Wednesday, May 21, 2014

An Oola Reminder

 
 
 
 

 
 
So today I had a good reminder of how easy it is to slip into old habits.  To look into the "rear-view" mirror of my life, if you will.  One of the thing that Oola teaches is don't look back.  Sometimes you hear things and it "clicks" right away; sounds good.  However, putting it into practice can often times be so much more difficult. 
 
 Today, I did something that was pretty "un-Oola".  I looked in that rear-view mirror. Now, rear-view mirrors have a saying on them -- "objects in mirror are closer than they appear" -- the car manufacturers got that right!  I looked in that mirror and you know what I saw?  Lack of trust.  Yes, that's a biggie for me and that is something that has been looming large for a long time.  You see, my experiences in life have led me to a place of distrust.  Something that is there but not reasonable to continue to look at -- Why?  It's behind me.  It looms large and is close to me.  Yet, it is in my rear-view mirror. 
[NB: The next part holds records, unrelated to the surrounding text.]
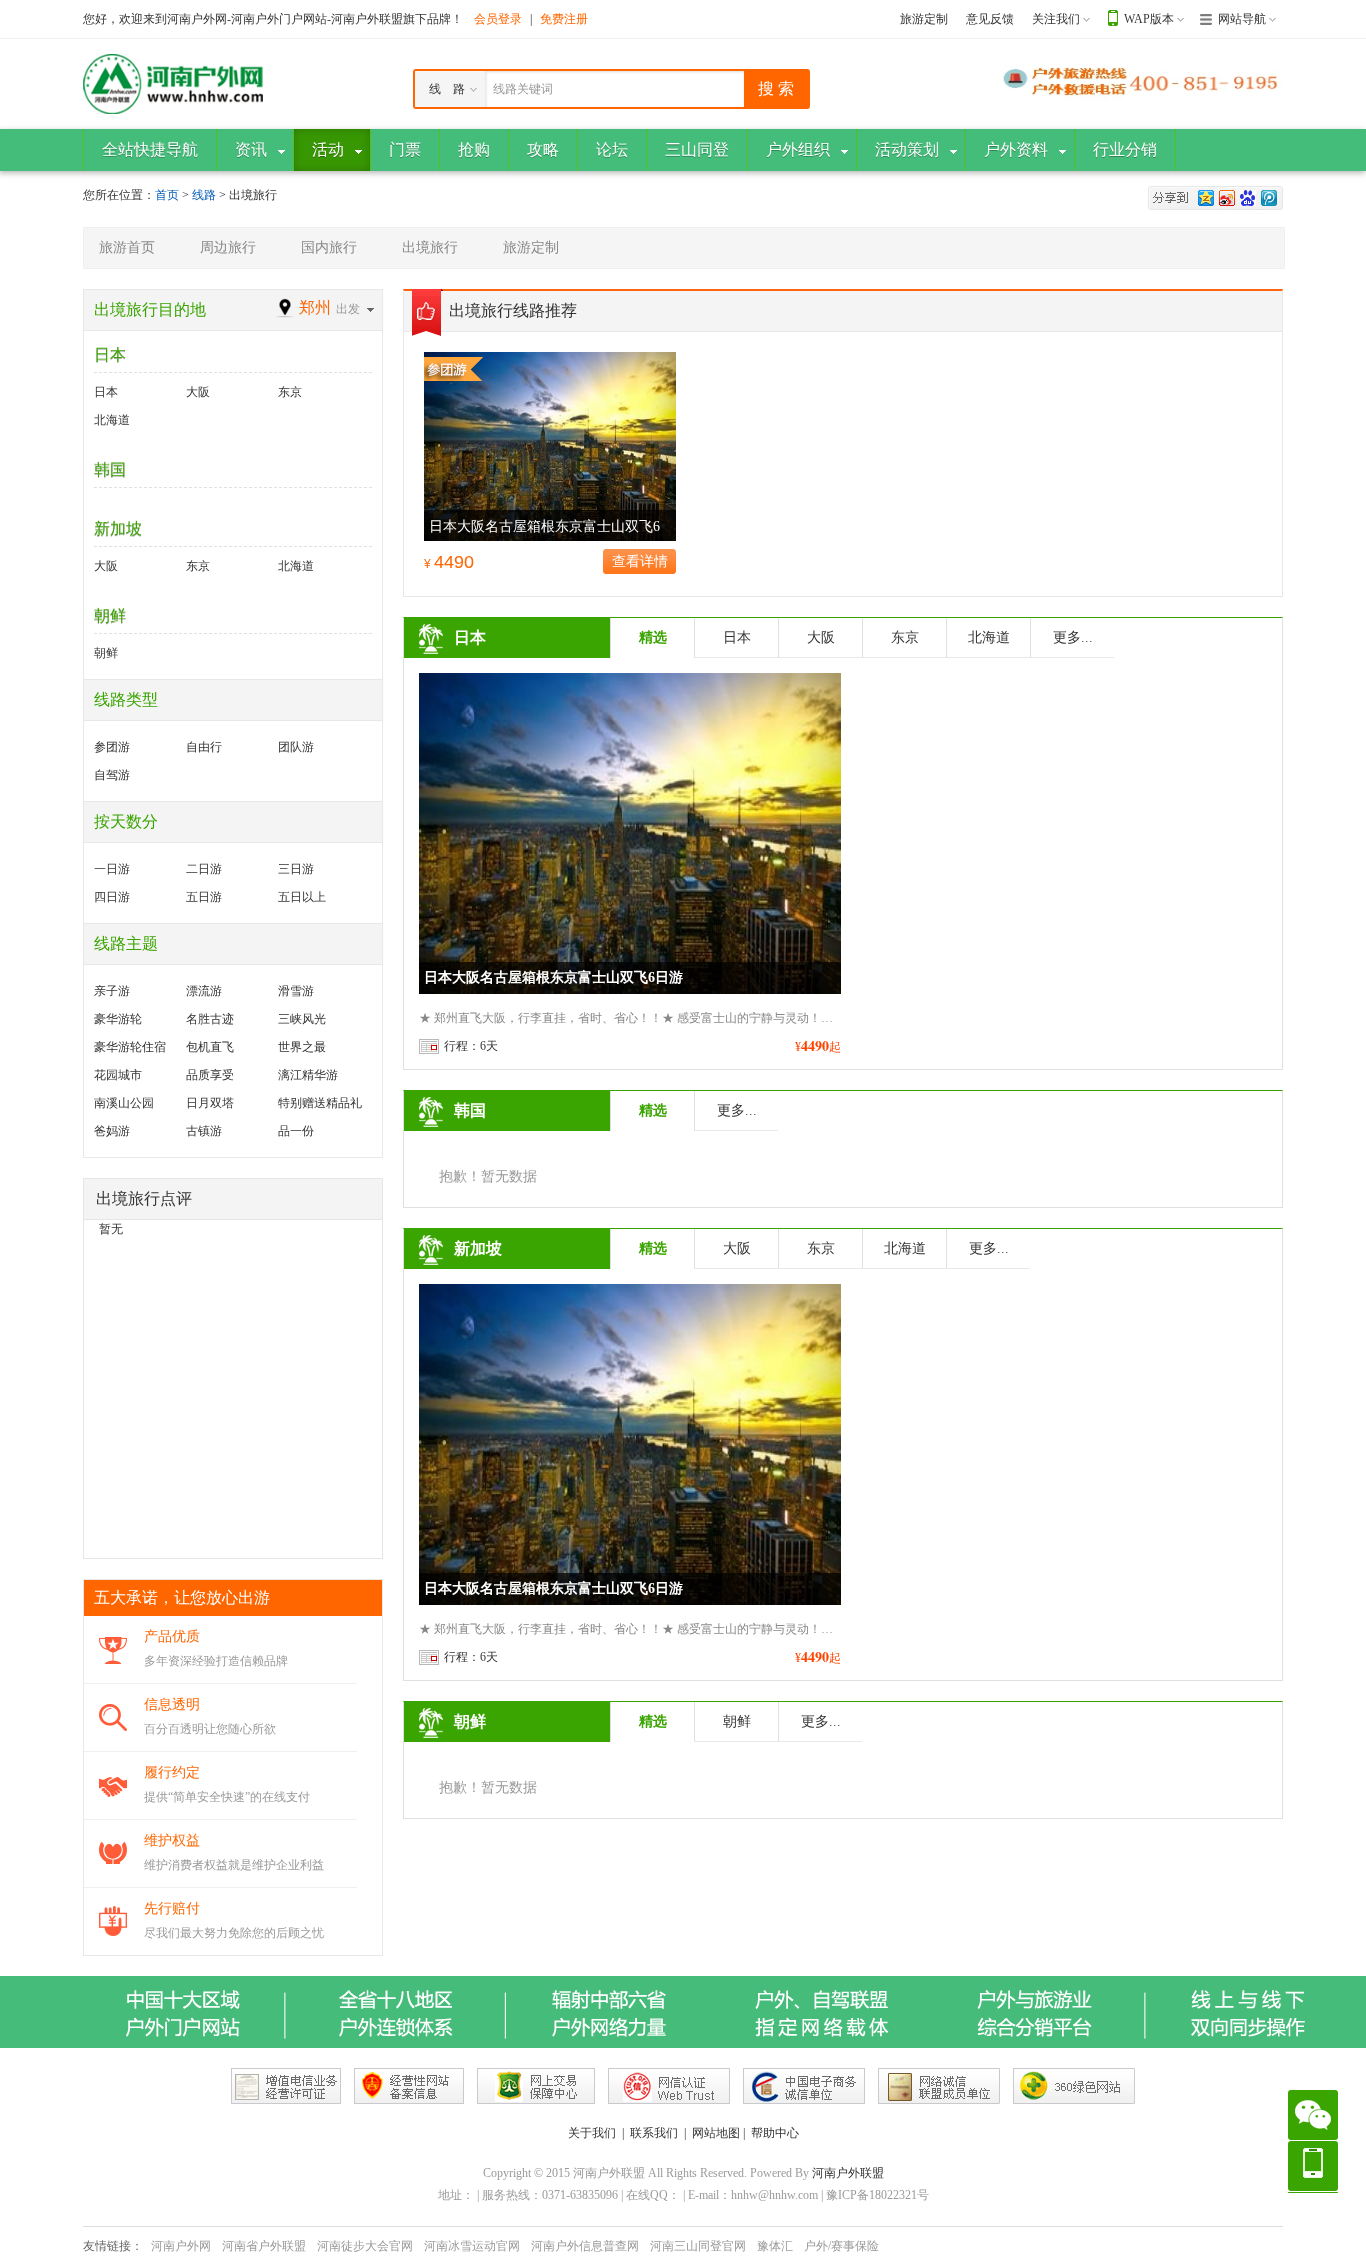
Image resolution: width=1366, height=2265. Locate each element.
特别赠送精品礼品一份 (320, 1106)
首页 (167, 195)
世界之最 (302, 1047)
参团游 (112, 747)
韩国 (110, 469)
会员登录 (498, 19)
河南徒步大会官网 (365, 2246)
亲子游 (112, 991)
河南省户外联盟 (264, 2246)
Let's face it, if I'm a Christian, I have chosen to trust God.  Yet, today my trust went flying out the window.  What happened?  I looked back.  I didn't look ahead.  If I looked forward you know what I'd see?  A new view!  Something wonderful -- exciting -- fun!  Hills and curves -- things that I can't even comprehend that are waiting around the bend.  And yet, I made a decision -- consciously or not -- to look behind.  To see what I saw for years; those skeletons that were waving and saying, "Hey there....it's me!    Where've you been, old friend?"

Truth is, those skeletons aren't my friends.  They're scary and dirty and a shell of who I am now.  I am so not what those skeletons represent.  Yet, I allowed them to take over my thinking for just long enough to trip me up.  I allowed them to creep back into my mind.

So, today I have vowed to look forward.  I know on this journey I will take "missteps."  It's bound to happen.  I wouldn't be human if it didn't.  But the best thing about looking back?  I can see how far I've come.  I am moving forward.  I am working hard to become a different person.  I may not be there yet, but I am getting there.  Thank you, Oola for giving me something tangible that I can relate to -- that rearview mirror.  When I look in it, I see a past that needs to stay behind me.  My future is what lies ahead.  If I stare in that mirror too long, I'm bound to crash.  So, with the sun shining brightly in the window, it's God I choose to let be in that driver's seat.  He will guide me; safely and on a road with far less bumps than I could ever hope to navigate by myself.